Search code examples
pythonherokunotificationsworker

Ironworker job done notification


I'm writing python app which currently is being hosted on Heroku. It is in early development stage, so I'm using free account with one web dyno. Still, I want my heavier tasks to be done asynchronously so I'm using iron worker add-on. I have it all set up and it does the simplest jobs like sending emails or anything that doesn't require any data being sent back to the application. The question is: How do I send the worker output back to my application from the iron worker? Or even better, how do I notify my app that the worker is done with the job?

I looked at other iron solutions like cache and message queue, but the only thing I can find is that I can explicitly ask for the worker state. Obviously I don't want my web service to poll the worker because it kind of defeats the original purpose of moving the tasks to background. What am I missing here?


Solution

  • I see this question is high in Google so in case you came here with hopes to find some more details, here is what I ended up doing:

    First, I prepared the endpoint on my app. My app uses Flask, so this is how the code looks:

    @app.route("/worker", methods=["GET", "POST"])
    def worker():
    #refresh the interface or whatever is necessary
        if flask.request.method == 'POST':
            return 'Worker endpoint reached'
        elif flask.request.method == 'GET':
            worker = IronWorker()
            task = worker.queue(code_name="hello", payload={"WORKER_DB_URL": app.config['WORKER_DB_URL'],
                                "WORKER_CALLBACK_URL": app.config['WORKER_CALLBACK_URL']})
            details = worker.task(task)
            flask.flash("Work queued, response: ", details.status)
            return flask.redirect('/')
    

    Note that in my case, GET is here only for testing, I don't want my users to hit this endpoint and invoke the task. But I can imagine situations when this is actually useful, specifically if you don't use any type of scheduler for your tasks.
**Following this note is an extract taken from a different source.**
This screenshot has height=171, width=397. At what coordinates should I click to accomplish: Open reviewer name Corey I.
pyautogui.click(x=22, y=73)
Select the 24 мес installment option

    With the endpoint ready, I started to look for a way of visiting that endpoint from the worker. I found this fantastic requests library and used it in my worker:

    import sys, json
    from sqlalchemy import *
    import requests
    
    print "hello_worker initialized, connecting to database..."
    
    payload = None
    payload_file = None
    for i in range(len(sys.argv)):
        if sys.argv[i] == "-payload" and (i + 1) < len(sys.argv):
            payload_file = sys.argv[i + 1]
            break
    
    f = open(payload_file, "r")
    contents = f.read()
    f.close()
    
    payload = json.loads(contents)
    
    print "contents: ", contents
    print "payload as json: ", payload
    
    db_url = payload['WORKER_DB_URL']
    
    print "connecting to database ", db_url
    
    db = create_engine(db_url)
    metadata = MetaData(db)
    
    print "connection to the database established"
    
    users = Table('users', metadata, autoload=True)
    s = users.select()
    
    #def run(stmt):
    #    rs = stmt.execute()
    #    for row in rs:
    #        print row
    
    #run(s)
    
    callback_url = payload['WORKER_CALLBACK_URL']
    print "task finished, sending post to ", callback_url
    r = requests.post(callback_url)
    print r.text
    

    So in the end there is no real magic here, the only important thing is to send the callback url in the payload if you need to notify your page when the task is done. Alternatively you can place the endpoint url in the database if you use one in your app. Btw. the snipped above also shows how to connect to the postgresql database in your worker and print all the users.

    One last thing you need to be aware of is how to format your .worker file, mine looks like this:

    # set the runtime language. Python workers use "python"
    runtime "python"
    # exec is the file that will be executed:
    exec "hello_worker.py"
    # dependencies
    pip "SQLAlchemy"
    pip "requests"
    

    This will install the latest versions of SQLAlchemy and requests, if your project is dependent on any specific version of the library, you should do this instead:

    pip "SQLAlchemy", "0.9.1"